> _提示された文章_
• • • •

ウィーンの街を闊歩した天才たちの息吹。
10代のシューベルトは相変わらず移り気なのだろう、作品は第2楽章の途中で放棄されたという。
また、若きベートーヴェンの作品は、いまだ師ハイドンの影響下にありながら第4楽章アダージョの深みなどベートーヴェンらしい革新的な挑戦を見せるもの。
そして、晩年のモーツァルトの透明かつ純真な音楽は、一切の無駄なく人間業とは思えぬ崇高さ。
東京・ウィーン三重奏団のトッパンホール・ライヴを聴いた。
三者が見事に一体となる弦楽三重奏曲の妙。
ことにモーツァルトの変ホ長調ディヴェルティメントの素晴らしさ。かの三大交響曲の直後に生み出された神童唯一の弦楽三重奏曲は、極限まで切り詰められたアンサンブルに、美しくも深遠な旋律がいっぱいで、聴いていて泣きたくなるほど。特に、第2楽章アダージョにあるふくよかな愉悦、そして第4楽章アンダンテに感じる哀しい調べに死をも超越するモーツァルトを思う。

• • • •

> _やること_
1 - 弦楽三重奏曲の文章によると、モーツァルトの変ホ長調ディヴェルティメントはどの作品の直後に生み出されましたか。
2 - 弦楽三重奏曲の文章の最後の文を引き継いで、続きを書いてください。
この後の資料は、弦楽三重奏曲の文章とは関係がありません。

> _使えるデータ_
• • • •

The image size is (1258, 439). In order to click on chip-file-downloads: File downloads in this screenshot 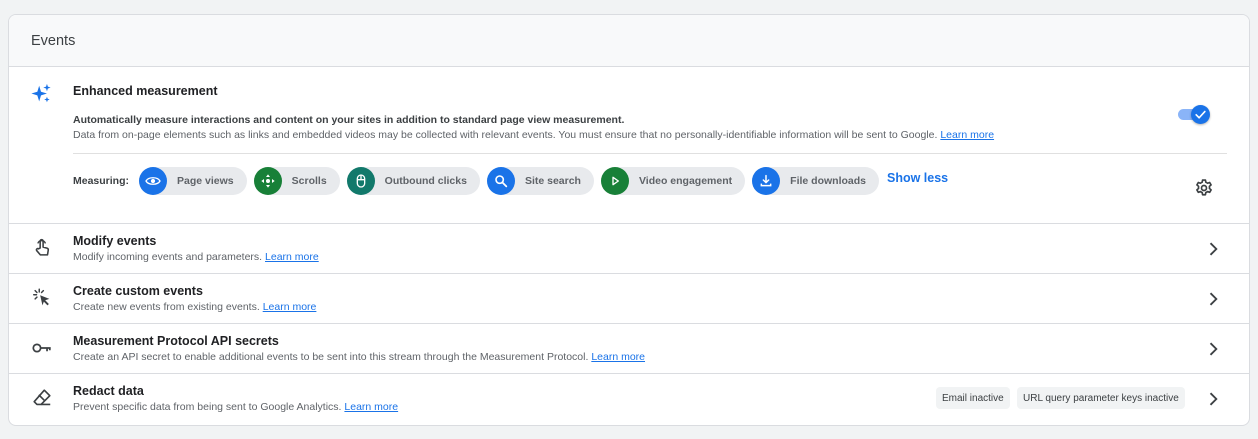, I will do `click(816, 181)`.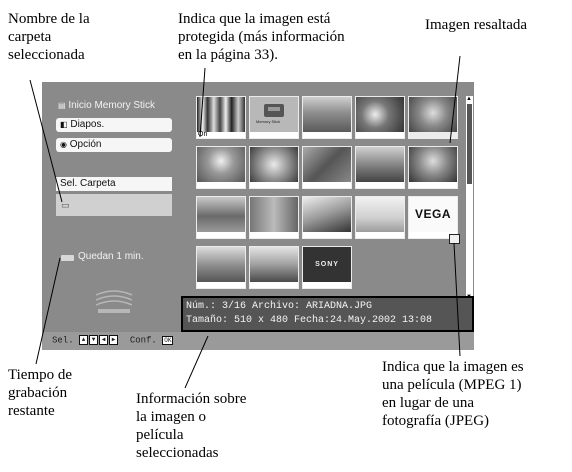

• • • •

> _解答_
1 - かの三大交響曲の直後に生み出されました。

2 -
ディヴェルティメント・トッパン・ライヴ
・シューベルト:弦楽三重奏曲第1番変ロ長調D471
・ベートーヴェン:弦楽三重奏のためのセレナーデニ長調作品8
・モーツァルト:ディヴェルティメント変ホ長調K.563
・ヨハン・シュトラウスⅡ世&ヨーゼフ・シュトラウス:ピツィカート・ポルカ(ヴォルフガング・クロース編曲)
・ランナー:ウィーンのレントラー
東京・ウィーン三重奏団
大石智生(ヴァイオリン)
太田英里(ヴィオラ)
平野玲音(チェロ)(2015.7.18Live)
モーツァルトはどんな時も明朗だ。時に感じられる翳りさえ見事に光に昇華される。そして、聴く者は一切の苦悩を忘れ、生きることへの希望に満たされるのだ。
なるほど、年齢を重ねるごとにモーツァルトの音楽が特効薬となるのは、あらゆる感情が渦巻きながらすべてが音楽によって中和されるからだろう。借金を繰り返し、プライドも偏見も捨て、身ひとつになったモーツァルトに残されたのは音楽をする魂だけ。
それが人々の心を鷲づかみにしないはずがない。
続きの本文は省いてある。